▶ [EXERCISE AIM]:
Although the records contain pictures, print none of them; print exactly the lines from the one with "You are a GUI" through the last line.

▶ [EXCERPTED DATA]:
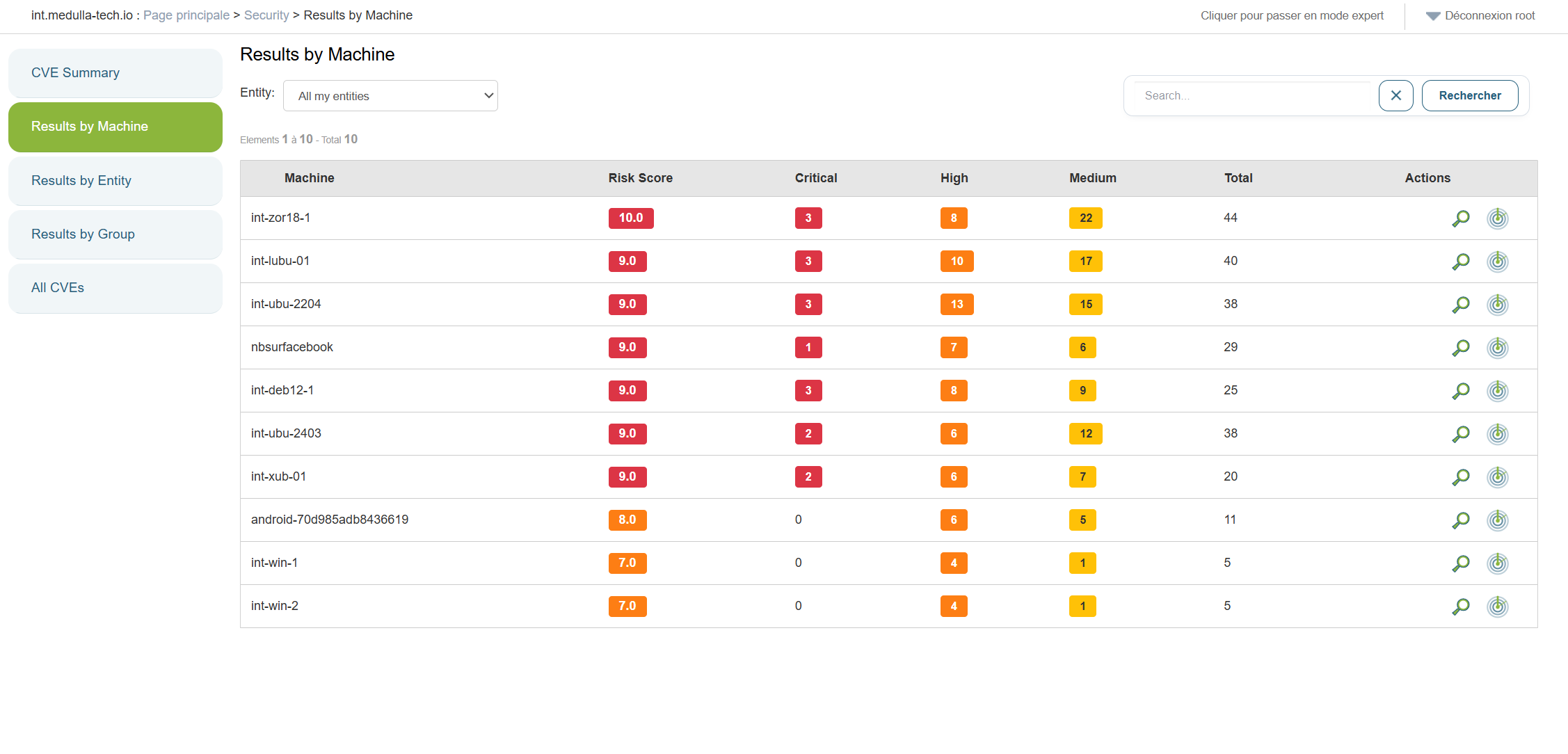Click the red 10.0 risk score badge
The image size is (1568, 754).
point(630,218)
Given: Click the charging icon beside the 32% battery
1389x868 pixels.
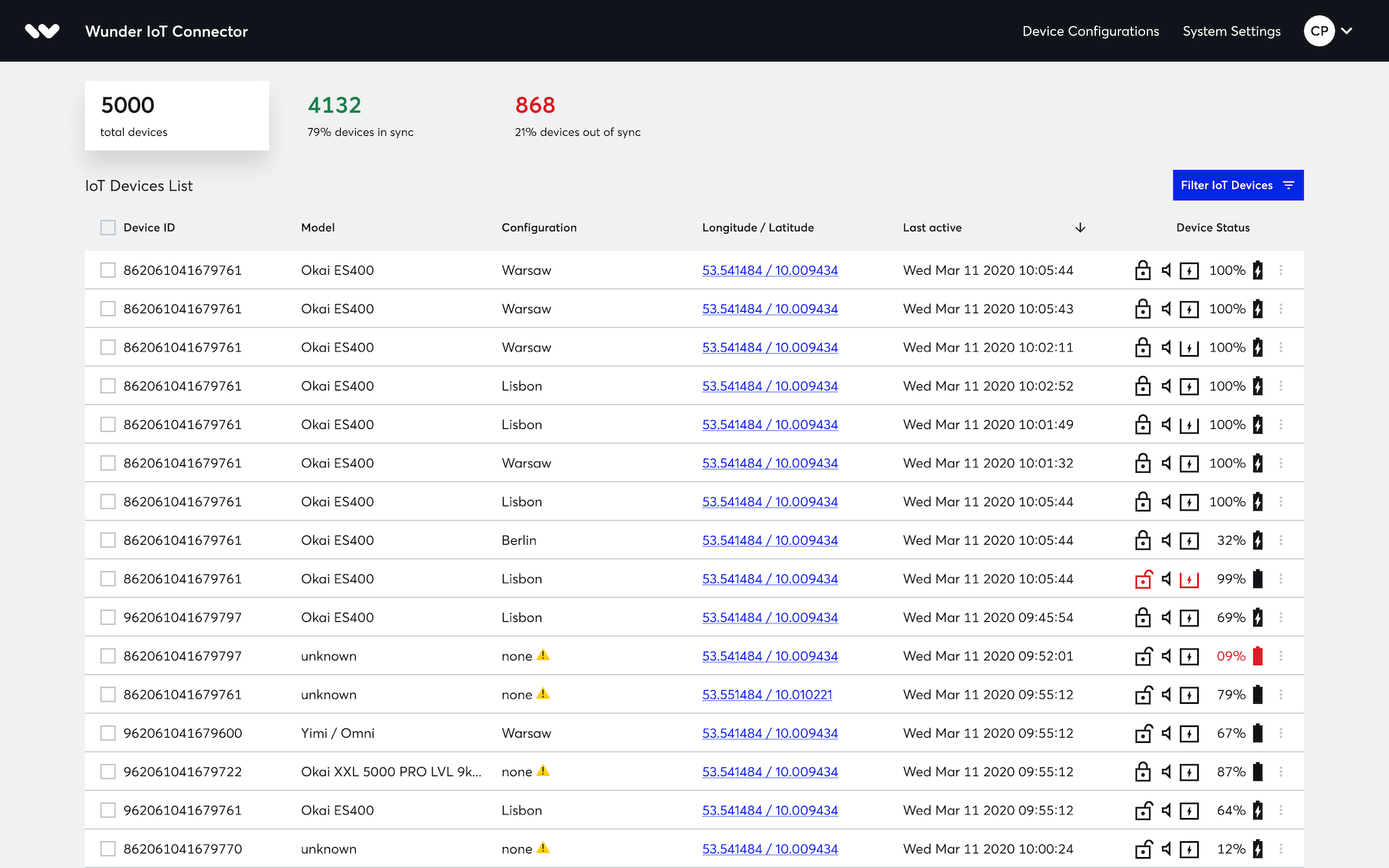Looking at the screenshot, I should point(1190,540).
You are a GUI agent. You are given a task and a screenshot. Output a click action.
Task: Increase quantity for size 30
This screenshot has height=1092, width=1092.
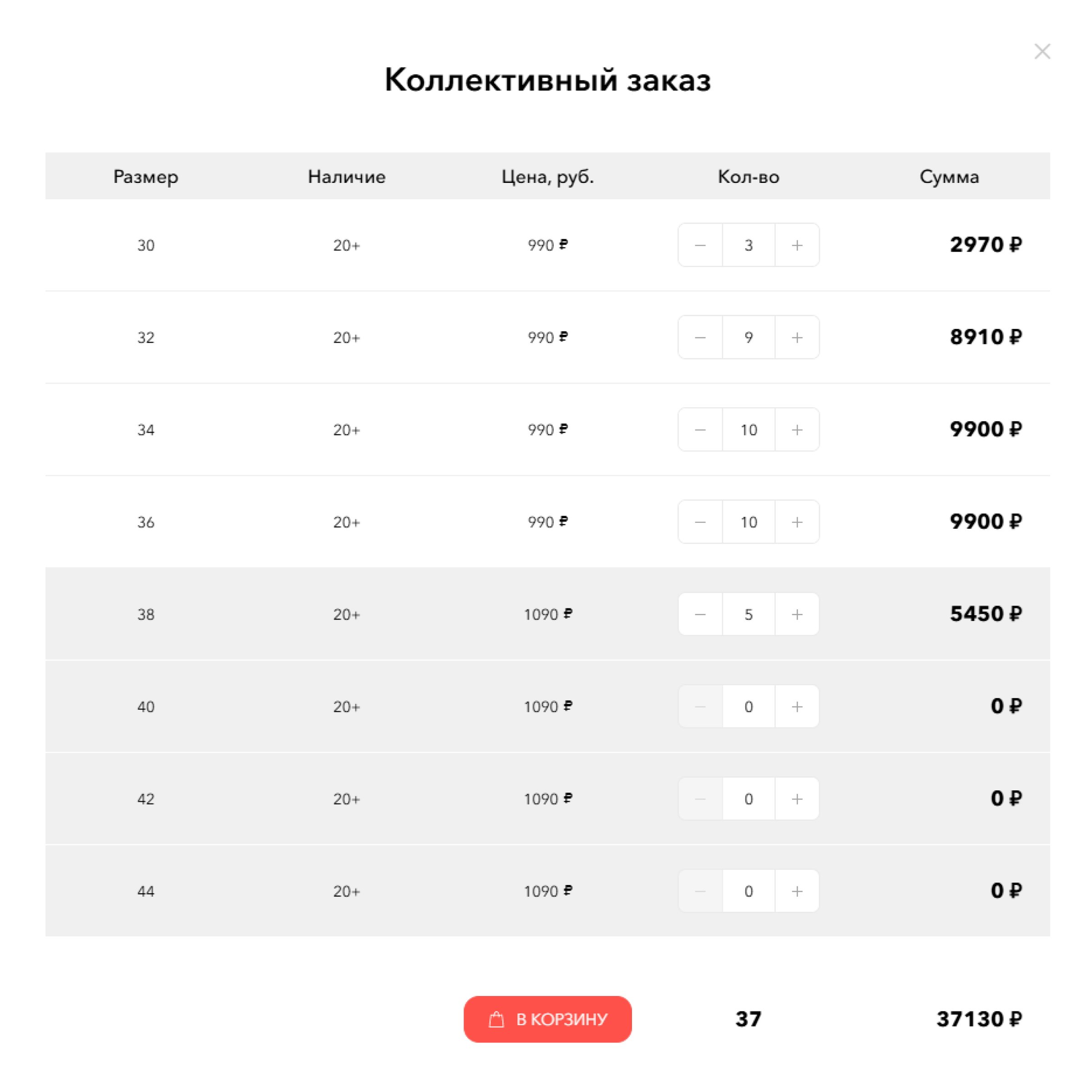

▶ [RESULT FOR THIS TASK]:
You are a GUI agent. You are given a task and a screenshot. Output a click action.
Task: Increase quantity for size 30
This screenshot has height=1092, width=1092.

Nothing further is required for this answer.